Sunday 17 January 2010

Meeskeit (2009)

Director: Neil Ira Needleman

My favourite No Festival Required screening of the year is always the selection of short films shown at the Phoenix Art Museum. Here's Selection 2010.
Meeskeit is a Yiddish word that means a person who is more ugly than ugly and also means that I really need to start learning Yiddish, because they have so many words for things we English only dreamed about. Meeskeit is also a fictional documentary, which is an intriguing concept and one that director Neil Ira Needleman pulls off with panache. If this was a real story, it would be one of the saddest things I've ever seen, a 63 year old narrator who is some sort of social outcast because of her looks reaching deeply into the soul of another social outcast after her suicide. As it's fictional, it's merely really really sad.

The suicide is Sarah and she leaves all her paintings to our narrator, who I don't believe is ever named but who is a distant relative and a fellow meeskeit, in her will. Most amazingly, this comes completely out of the blue: she didn't even know Sarah was an artist until the paintings arrive. They're a varied bunch, painted in different styles, designed for different genres and set in different locales, but they all have one thing in common: they all feature members of their family in highly ironic settings. This was Sarah's revenge on her rather twisted relatives, though much of it could be seen as wish fulfillment, and we learn their stories through the deceptively quiet narration.

Every member of this family has some sort of personality quirk or physical deformity, it seems, some more serious than others. There's the husband who murders his adulterous wife and her lover, so they're painted in a romantic clinch. Bitter rivals who would never stoop so low as to be seen in the same place at the same time are drawn together. Some are ironically negative, such as the thief who becomes a bible toter or the big shot investor who is turned into a pretzel seller, working out of a street cart. Some are ironically positive: a cripple is restored to health to become an award winning baseball player and a recluse parties on down at the Stork Club with a host of celebrities. Murray, the religious member of the family, who joins Jews for Jesus only to be killed by a suicide bomber in the Holy Land, is ironic enough already so he's merely painted as the son of God.

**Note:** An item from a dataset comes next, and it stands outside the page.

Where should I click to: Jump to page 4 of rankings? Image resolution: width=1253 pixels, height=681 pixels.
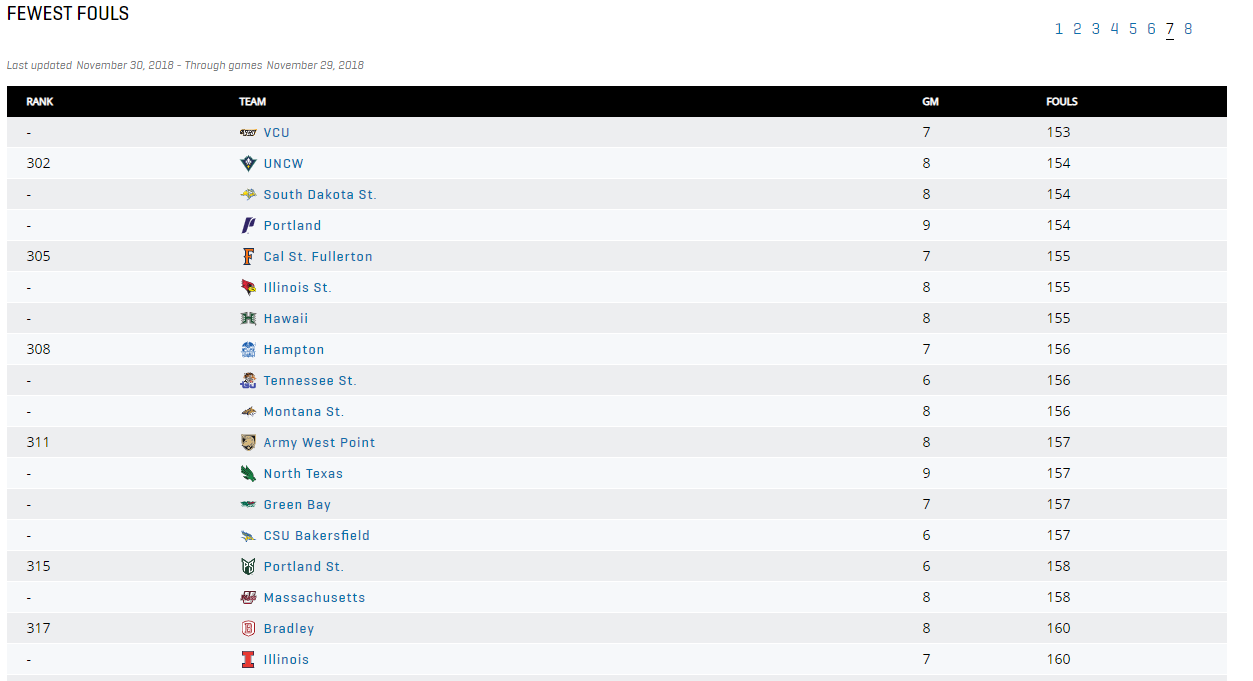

For a quiet and sad apparent documentary, this is deceptively deep. There's nothing flash or technically astute. The camera merely moves over paintings and drawings while the narration explains them, telling stories of revenge, of wish fulfilment, but always of ironically sad jokes. It's a wonderful piece that continues from where I left it with a few more layers of melancholy, as the connections between the two meeskuits grow in a painting and a number of drawings. I wonder where the idea came from, whether it sprung from seeing the artwork, which is really all by Herb Rogoff, or whether the paintings sprung from the idea. I'm happy imagining the former and extending the concept to real life. What stories could I conjure up with thrift store art? It could become a hobby, one worthy of a Randall Munroe strip at xkcd.

2 comments:

Neil Ira Needleman said...

Thank you for your kind words about my video "Meeskeit." I'm glad you were touched by this sad story. (Sad stories are unusual for me, by the way.)

I've collaborated on several Jewish-themed videos with my good friend (and wonderful artist) Herb Rogoff. For "Meeskeit" I wrote the stories to fit his paintings.

Our video "A Trip to Prague" will be screened in February in the Greater Phoenix Jewish Film Festival: Thursday, March 4th, 2010 7:00 PM at Harkins Chandler Crossroads 1. It'll be screened with "A Matter of Size," which looks like a terrific film. I hope you can make it.

Hal C. F. Astell said...

Thanks, Neil.

I'll certainly try to make it, and if I do I'll post a review.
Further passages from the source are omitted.